Non-Anticoagulant Heparan Sulfate from the Ascidian Phallusia nigra Prevents Colon Carcinoma Metastasis in Mice by Disrupting Platelet-Tumor Cell Interaction

Abstract

Although metastasis is the primary cause of death in patients with malignant solid tumors, efficient anti-metastatic therapies are not clinically available currently. Sulfated glycosaminoglycans from marine sources have shown promising pharmacological effects, acting on different steps of the metastatic process. Oversulfated dermatan sulfates from ascidians are effective in preventing metastasis by inhibition of P-selectin, a platelet surface protein involved in the platelet-tumor cell emboli formation. We report in this work that the heparan sulfate isolated from the viscera of the ascidian Phallusia nigra drastically attenuates metastases of colon carcinoma cells in mice. Our in vitro and in vivo assessments demonstrate that the P. nigra glycan has very low anticoagulant and antithrombotic activities and a reduced hypotension potential, although it efficiently prevented metastasis. Therefore, it may be a promising candidate for the development of a novel anti-metastatic drug.

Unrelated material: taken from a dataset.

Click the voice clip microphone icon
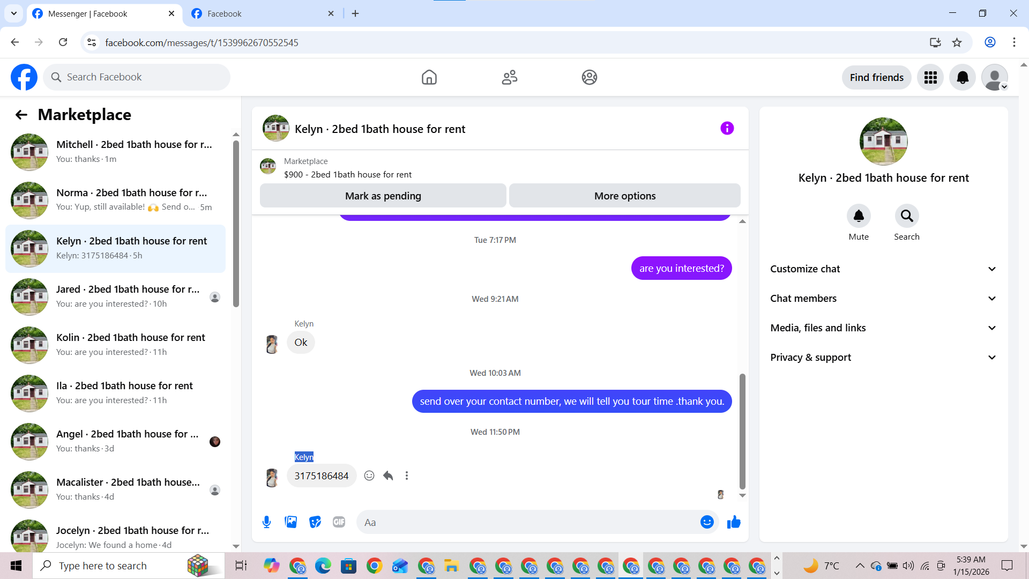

Keywords: circulating tumor cells; circulating tumor microemboli; glycosaminoglycans; hematogenous metastasis; marine invertebrates; platelets.

Figure 1

Chemical composition, anticoagulant activity and P-selectin binding blockage by the heparan sulfate from Phallusia nigra (PNH). (A) ¹H NMR spectrum of PNH. For details on the signals annotated in the spectra, check reference [21]. (B) Proportions of PNH major disaccharides components. (C) Anticoagulant activities (expressed as heparin International Units (IU/mg) of PNH (blue circles) and heparin (gray triangles) determined by aPTT clotting assays. (D) Doses (EC₅₀) of PNH and heparin necessary to inhibit adhesion of LS180 colon carcinoma cells to P-selectin immobilized onto microplate wells. This experiment was repeated and is similar to the one shown in reference [21]. * (p < 0.05). Modified (A,C) or similar (D) to reference [21].

Figure 2

Cytotoxic effect of P. nigra heparan sulfate (PNH). 2 × 10⁴ MC-38 cells were cultured in the presence of different concentrations of PNH for 24 h. MTT was added during the last 2 h and the absorbance was measured at 560 nm. The percentage of viable cells was calculated relative to control. Three independent assays were performed and data were compared by analysis of variance (ANOVA); NS = no significant statistical difference.

Figure 3

Heparan sulfate from P. nigra (PNH) hinders in vivo platelet-tumor cell aggregation. (A–C) Aggregates of MC-38GFP colon carcinoma cells (in green [GFP] and blue [DAPI]) and platelets (in red [anti-CD41]) formed in the lung microvasculature of mice were analyzed by immunofluorescence. Quantification of aggregates present in the lungs of animals treated during 30 min (D) or 3 h (E) with saline (white squares), 1 mg/kg PNH (blue) or 20 mg/kg porcine heparin (gray). Results were expressed as percentages of aggregated tumor cells (20 fields per lung, three animals per treatment) and compared by analysis of variance (ANOVA); NS (no statistical significance) and * (p < 0.05).

Figure 4

P. nigra heparan sulfate (PNH) prevents lung metastasis of colon carcinoma in mice. Representative images (A), metastatic foci (B) and fluorescence quantification (C) of lung metastases present in mice treated with a single dose of PNH (1 mg/kg; blue circles) or saline (white squares) 15 min before injection of MC-38GFP colon carcinoma cells. Results (seven animals per group) were compared by t-test; * (p < 0.05) and ** (p < 0.001).

Figure 5

Anticoagulant, antithrombotic and pro-FXIIa activities of the heparan sulfate from P. nigra (PNH). Doses (EC₅₀) of PNH and UFH promoting in vitro AT-mediated anti-FIIa and anti-FXa (A,B) and HCII-mediated anti-FIIa (C) activities. Results expressed as IU/mg and EC₅₀ in panels A–C (means, three independent assays) were compared by t-test. Gray triangles—UFH and blue circles—PNH. (D) Effects of saline (white squares), UFH (0.1 mg/kg) and crescent doses of PNH (1→4 mg/kg) on the thrombus formation in arteries of mice. Occlusion times (seven animals per condition) were compared by analysis of variance (ANOVA). (E) FXII activation promoted by PNH (blue circles) and H. grisea FucCS (red diamonds) was estimated by assessing in vitro activation of prekallicrein present in human plasma with basis on the increase in absorbance (405 nm) promoted by the chromogenic substrate for kallikrein; results expressed as optical density/min (mean, three independent assays) were compared by t-test. NS (no statistical significance) and * (p < 0.05).